Tam da bu noktada paylaşmak istediğim bir önemli metni kamuoyunun dikkatine sunmak isterim. Bugün ülkemizi tehdit eden başta anayasa değişikliği ve mühürsüz seçim olmak üzere tüm hukuksuzluklara karşı yılmaz bir mücadele verdiği için KHK ile ihraç edilen kıymetli hocamız anayasa profesörü İbrahim Kaboğlu’nun tüm çocuklar için eşit ve özgür bir geleceği korumak mevcut yanlışları önlemek amacıyla bir çocuk anayasası kaleme aldı. TBMM’nin; çağdaşlığa, laikliğe, demokrasiye, barışa, özgürlüğe ve eşitliğe inan seçilmiş bir kadın milletvekili olarak saygın akademisyen/hukukçu Prof. Dr. İbrahim Kaboğlu’nun bu metnini paylaşmayı borç bilirim.

23 Nisan için

ÇOCUKLAR VE ANAYASA

(Ebeveynler ve çocuklarının geleceği için anayasa)
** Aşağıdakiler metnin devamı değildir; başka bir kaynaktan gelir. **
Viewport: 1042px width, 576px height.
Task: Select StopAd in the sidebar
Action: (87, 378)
1.- ANAYASA, BUGÜNDEN ÇOK GELECEK KUŞAKLAR İÇİNDİR; BUGÜNDEN GELECEĞE KUŞAKLARI BİRBİRİNE BAĞLAYAN ÇOCUKLARI KAPSAMINA ALMASI ÖLÇÜSÜNDE ANAYASA, “TOPLUMUN ÖZGEÇMİŞİ” OLABİLİR.
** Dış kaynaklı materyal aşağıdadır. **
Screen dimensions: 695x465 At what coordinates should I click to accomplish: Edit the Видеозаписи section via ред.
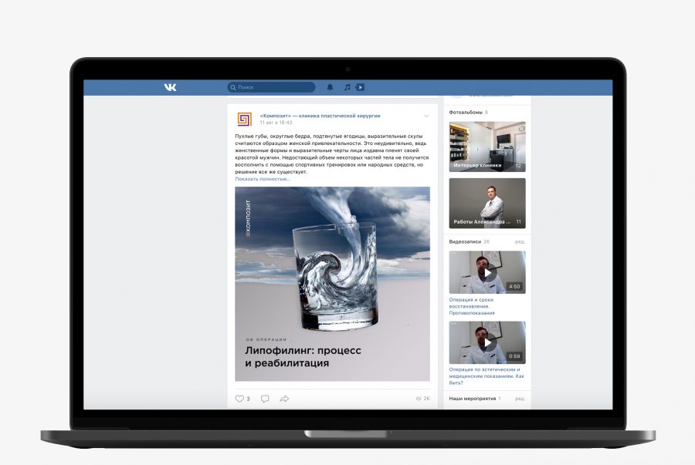pyautogui.click(x=520, y=241)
2.-YEDİĞİMİZ EKMEK, İÇTİĞİMİZ SU VE SOLUDUĞUMUZ HAVANIN TEMİZ VE SAĞLIKLI OLMASININ GÜVENCESİ OLAN ANAYASA, ÇOCUKLAR VE GELECEĞİ İÇİN YAŞAMSALDIR.

3- NİTELİKLİ VE SÜRDÜRÜLEBİLİR BİR ÜLKEDE BAĞIMSIZLIK VE EGEMENLİK BELGESİ OLARAK ANAYASA, ÇOCUKLAR İÇİN DE GELECEK GÜVENCESİ OLMALIDIR.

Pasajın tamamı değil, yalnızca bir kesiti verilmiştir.